Exercise aim: The records below are to be duplicated exactly as they appear.

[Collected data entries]
::::

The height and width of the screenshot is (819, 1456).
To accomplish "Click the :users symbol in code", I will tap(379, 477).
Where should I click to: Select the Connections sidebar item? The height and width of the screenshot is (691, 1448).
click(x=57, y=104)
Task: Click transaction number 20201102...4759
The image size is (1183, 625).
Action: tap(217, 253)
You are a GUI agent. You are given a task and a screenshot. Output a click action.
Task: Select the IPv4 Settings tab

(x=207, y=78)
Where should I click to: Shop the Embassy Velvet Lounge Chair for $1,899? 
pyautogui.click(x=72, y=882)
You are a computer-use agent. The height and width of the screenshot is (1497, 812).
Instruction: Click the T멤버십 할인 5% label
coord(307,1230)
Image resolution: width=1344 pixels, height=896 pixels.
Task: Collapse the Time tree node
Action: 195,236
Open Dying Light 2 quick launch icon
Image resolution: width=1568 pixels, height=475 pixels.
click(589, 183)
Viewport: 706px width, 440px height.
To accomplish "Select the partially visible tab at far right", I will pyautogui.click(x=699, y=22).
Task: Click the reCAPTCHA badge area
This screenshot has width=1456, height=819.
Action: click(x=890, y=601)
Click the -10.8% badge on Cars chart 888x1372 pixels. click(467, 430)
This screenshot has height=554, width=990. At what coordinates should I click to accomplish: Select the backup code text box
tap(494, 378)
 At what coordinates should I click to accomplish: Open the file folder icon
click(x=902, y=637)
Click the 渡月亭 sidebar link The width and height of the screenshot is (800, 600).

::::

Task output:
The height and width of the screenshot is (819, 1456).
To accomplish "Click the :users symbol in code", I will tap(379, 477).
Where should I click to: Select the Connections sidebar item? The height and width of the screenshot is (691, 1448).
click(x=57, y=104)
Task: Click transaction number 20201102...4759
The image size is (1183, 625).
Action: tap(217, 253)
You are a GUI agent. You are given a task and a screenshot. Output a click action.
Task: Select the IPv4 Settings tab

(x=207, y=78)
Where should I click to: Shop the Embassy Velvet Lounge Chair for $1,899? 
pyautogui.click(x=72, y=882)
You are a computer-use agent. The height and width of the screenshot is (1497, 812).
Instruction: Click the T멤버십 할인 5% label
coord(307,1230)
Image resolution: width=1344 pixels, height=896 pixels.
Task: Collapse the Time tree node
Action: 195,236
Open Dying Light 2 quick launch icon
Image resolution: width=1568 pixels, height=475 pixels.
click(589, 183)
Viewport: 706px width, 440px height.
To accomplish "Select the partially visible tab at far right", I will pyautogui.click(x=699, y=22).
Task: Click the reCAPTCHA badge area
This screenshot has width=1456, height=819.
Action: click(x=890, y=601)
Click the -10.8% badge on Cars chart 888x1372 pixels. click(467, 430)
This screenshot has height=554, width=990. At what coordinates should I click to accomplish: Select the backup code text box
tap(494, 378)
 At what coordinates should I click to accomplish: Open the file folder icon
click(x=902, y=637)
Click the 渡月亭 sidebar link The width and height of the screenshot is (800, 600).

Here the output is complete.